1. A method for preventing stalling of an internal combustion engine of a motor vehicle, the motor vehicle comprising at least one internal combustion engine, at least one automatically controlled clutch, and at least one transmission, wherein a drive shaft of the internal combustion engine is adapted to be coupled to a transmission input shaft of the transmission via the clutch to transmit torque, wherein the clutch is designed as part of an automatic transmission or part of an automatic dual-clutch transmission, the method comprising: calculating a rotational speed value continually or continuously as a function of a determined, current rotational speed of the drive shaft and as a function of a determined, current speed gradient of the drive shaft; determining a current temperature of the clutch; determining a response time of the clutch as a function of the temperature of the clutch via a control and/or regulation device of the motor vehicle; and calculating the rotational speed value from a sum of the determined, current rotational speed of the drive shaft and the product of the current speed gradient of the drive shaft and the response time of the clutch; and disengaging the clutch if the calculated rotational speed value of the drive shaft is less than a certain threshold value.

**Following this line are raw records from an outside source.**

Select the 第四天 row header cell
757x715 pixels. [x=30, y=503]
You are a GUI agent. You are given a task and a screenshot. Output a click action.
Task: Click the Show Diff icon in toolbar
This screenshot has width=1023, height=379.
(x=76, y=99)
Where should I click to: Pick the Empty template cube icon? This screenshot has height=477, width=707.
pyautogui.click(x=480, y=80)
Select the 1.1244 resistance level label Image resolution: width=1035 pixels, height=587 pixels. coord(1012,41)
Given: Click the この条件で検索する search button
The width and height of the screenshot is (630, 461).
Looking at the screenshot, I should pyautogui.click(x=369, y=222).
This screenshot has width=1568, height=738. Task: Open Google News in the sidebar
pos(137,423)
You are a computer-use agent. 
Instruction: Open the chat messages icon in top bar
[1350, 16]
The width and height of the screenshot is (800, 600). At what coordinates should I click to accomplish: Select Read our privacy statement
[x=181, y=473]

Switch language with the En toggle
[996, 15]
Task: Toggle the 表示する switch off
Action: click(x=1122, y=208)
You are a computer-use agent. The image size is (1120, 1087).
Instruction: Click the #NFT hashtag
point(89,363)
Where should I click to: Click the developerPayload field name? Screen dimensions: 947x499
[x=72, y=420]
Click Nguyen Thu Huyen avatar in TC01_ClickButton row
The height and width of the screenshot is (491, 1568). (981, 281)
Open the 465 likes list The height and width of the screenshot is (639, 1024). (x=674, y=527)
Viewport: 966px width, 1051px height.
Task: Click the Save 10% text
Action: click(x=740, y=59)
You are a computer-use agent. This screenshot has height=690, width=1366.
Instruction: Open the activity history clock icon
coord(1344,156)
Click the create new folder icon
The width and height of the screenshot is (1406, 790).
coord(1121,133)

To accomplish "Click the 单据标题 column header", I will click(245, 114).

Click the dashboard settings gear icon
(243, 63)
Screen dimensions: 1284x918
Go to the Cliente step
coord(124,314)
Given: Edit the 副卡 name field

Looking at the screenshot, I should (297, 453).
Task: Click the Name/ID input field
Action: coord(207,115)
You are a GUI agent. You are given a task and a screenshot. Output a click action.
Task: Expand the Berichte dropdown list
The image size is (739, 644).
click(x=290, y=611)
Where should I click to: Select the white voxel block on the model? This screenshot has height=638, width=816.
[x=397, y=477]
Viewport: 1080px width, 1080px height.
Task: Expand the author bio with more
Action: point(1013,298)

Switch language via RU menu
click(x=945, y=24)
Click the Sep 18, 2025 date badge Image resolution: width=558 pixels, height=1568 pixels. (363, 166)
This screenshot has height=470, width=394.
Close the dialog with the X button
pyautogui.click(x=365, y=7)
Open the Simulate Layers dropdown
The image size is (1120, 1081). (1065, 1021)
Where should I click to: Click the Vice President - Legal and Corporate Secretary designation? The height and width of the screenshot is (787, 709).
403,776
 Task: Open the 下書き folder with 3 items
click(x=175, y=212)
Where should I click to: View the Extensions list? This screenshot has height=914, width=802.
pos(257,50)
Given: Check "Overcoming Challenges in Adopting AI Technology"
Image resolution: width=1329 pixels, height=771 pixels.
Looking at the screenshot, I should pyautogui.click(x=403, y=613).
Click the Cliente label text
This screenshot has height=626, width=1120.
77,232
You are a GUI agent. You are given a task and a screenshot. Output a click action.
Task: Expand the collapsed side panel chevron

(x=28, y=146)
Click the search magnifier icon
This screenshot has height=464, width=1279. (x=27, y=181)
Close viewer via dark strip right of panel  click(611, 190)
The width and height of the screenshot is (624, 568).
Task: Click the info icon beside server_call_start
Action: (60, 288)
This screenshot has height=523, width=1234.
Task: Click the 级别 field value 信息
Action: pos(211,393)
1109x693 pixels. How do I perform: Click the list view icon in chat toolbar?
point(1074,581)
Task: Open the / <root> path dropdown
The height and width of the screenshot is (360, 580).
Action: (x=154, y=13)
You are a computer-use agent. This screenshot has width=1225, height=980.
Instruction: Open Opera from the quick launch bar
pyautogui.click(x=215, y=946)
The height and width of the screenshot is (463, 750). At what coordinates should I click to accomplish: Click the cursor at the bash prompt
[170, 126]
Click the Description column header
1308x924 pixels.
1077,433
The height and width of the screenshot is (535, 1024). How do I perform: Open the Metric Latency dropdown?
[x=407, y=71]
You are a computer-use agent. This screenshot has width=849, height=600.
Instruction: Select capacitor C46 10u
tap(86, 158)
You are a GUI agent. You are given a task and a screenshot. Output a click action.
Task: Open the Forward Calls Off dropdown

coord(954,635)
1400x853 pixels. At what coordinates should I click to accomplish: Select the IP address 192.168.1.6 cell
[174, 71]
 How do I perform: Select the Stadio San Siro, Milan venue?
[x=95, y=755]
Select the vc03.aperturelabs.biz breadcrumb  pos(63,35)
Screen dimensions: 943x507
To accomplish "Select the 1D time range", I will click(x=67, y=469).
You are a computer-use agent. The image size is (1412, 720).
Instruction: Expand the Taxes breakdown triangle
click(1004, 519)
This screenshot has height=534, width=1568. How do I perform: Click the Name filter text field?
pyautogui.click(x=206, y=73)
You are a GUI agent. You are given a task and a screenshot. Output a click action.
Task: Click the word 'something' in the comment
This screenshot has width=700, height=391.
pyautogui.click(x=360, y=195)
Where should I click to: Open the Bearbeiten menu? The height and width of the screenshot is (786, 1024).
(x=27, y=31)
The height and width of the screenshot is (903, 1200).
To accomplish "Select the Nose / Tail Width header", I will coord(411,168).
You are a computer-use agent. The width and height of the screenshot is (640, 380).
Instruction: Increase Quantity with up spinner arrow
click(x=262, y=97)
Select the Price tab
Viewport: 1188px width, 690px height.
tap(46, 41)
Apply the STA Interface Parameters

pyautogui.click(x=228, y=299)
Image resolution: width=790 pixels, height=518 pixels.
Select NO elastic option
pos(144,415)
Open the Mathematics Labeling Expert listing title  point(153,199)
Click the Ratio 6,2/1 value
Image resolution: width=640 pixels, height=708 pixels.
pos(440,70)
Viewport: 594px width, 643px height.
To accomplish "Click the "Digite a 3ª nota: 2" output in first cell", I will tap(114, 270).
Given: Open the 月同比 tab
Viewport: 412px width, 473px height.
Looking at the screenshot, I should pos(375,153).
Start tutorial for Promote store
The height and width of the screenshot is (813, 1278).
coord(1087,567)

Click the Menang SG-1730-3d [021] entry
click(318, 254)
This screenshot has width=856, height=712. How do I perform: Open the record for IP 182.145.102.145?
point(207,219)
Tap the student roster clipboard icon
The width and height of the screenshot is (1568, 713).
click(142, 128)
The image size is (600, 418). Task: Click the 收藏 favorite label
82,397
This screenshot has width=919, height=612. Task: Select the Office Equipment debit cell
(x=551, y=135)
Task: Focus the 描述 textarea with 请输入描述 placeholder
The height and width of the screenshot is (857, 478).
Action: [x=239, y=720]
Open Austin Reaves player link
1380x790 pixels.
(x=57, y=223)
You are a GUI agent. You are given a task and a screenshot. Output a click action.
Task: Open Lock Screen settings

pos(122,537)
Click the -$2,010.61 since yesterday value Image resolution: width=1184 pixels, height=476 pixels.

2. The method according to claim 1, wherein the response time of the clutch is read out from a characteristic map stored in the control and/or regulation device of the motor vehicle, in particular from a saved data table.

3. The method according to claim 1, wherein the response time of the clutch is calculated by a model stored in the control and/or regulation device of the motor vehicle.

4. The method according to claim 1, wherein the clutch is actuated by a hydraulic fluid, and wherein the temperature of the clutch is measured and/or determined with the aid of the hydraulic fluid.

5. The method according to claim 1, wherein the response time of the clutch has values between 1 s at ?35? C. and 0.03 s at 90? C.

6. The method according to claim 1, wherein a disengagement offset is read out from a characteristic map stored in the control and/or regulation device of the motor vehicle or is calculated by a model stored in the control and/or regulation device of the motor vehicle, wherein the threshold value is calculated from the difference between a specified, certain target idle speed of the drive shaft and the disengagement offset, or wherein the disengagement offset is subtracted mathematically from the target idle speed.

7. The method according to claim 1, wherein the correspondingly implemented stall protection of the internal combustion engine is not deactivated again until after a specific time following a startup of the motor vehicle and/or following a gear change of the transmission.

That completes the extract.